Action item: In the listing below, locate the lines that hold the string "computer". Copy those lines.

Data for review:

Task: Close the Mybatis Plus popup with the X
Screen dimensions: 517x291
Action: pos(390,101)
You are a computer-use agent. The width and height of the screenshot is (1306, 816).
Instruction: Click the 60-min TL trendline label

* * *

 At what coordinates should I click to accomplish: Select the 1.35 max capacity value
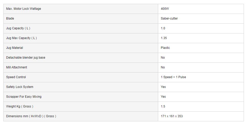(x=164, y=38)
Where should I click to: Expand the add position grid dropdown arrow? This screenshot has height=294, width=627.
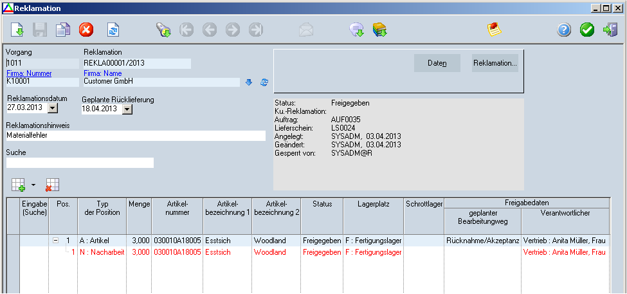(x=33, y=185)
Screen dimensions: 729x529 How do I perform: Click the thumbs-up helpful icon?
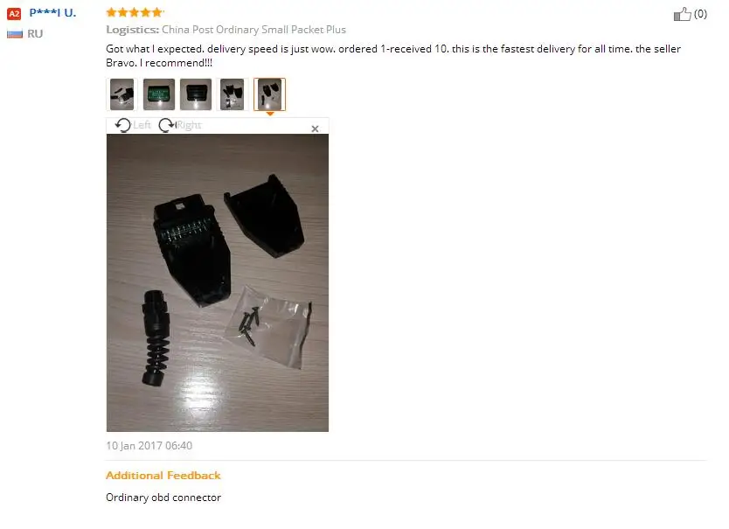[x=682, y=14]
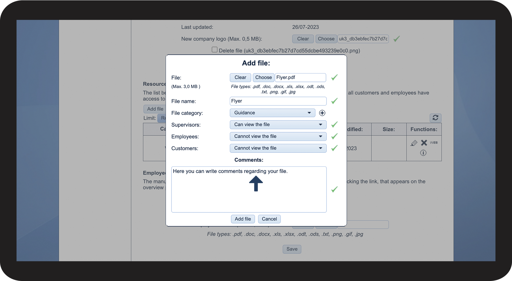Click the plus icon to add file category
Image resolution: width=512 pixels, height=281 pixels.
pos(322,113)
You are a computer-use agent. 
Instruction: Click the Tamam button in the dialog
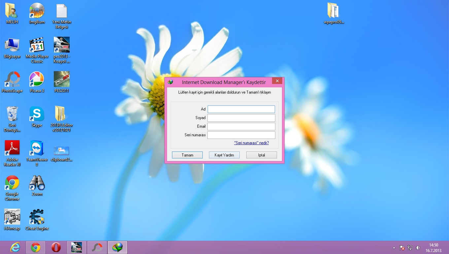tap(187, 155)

Solution:
You are a computer-use agent. The width and height of the screenshot is (1306, 816).
You are a computer-use agent. 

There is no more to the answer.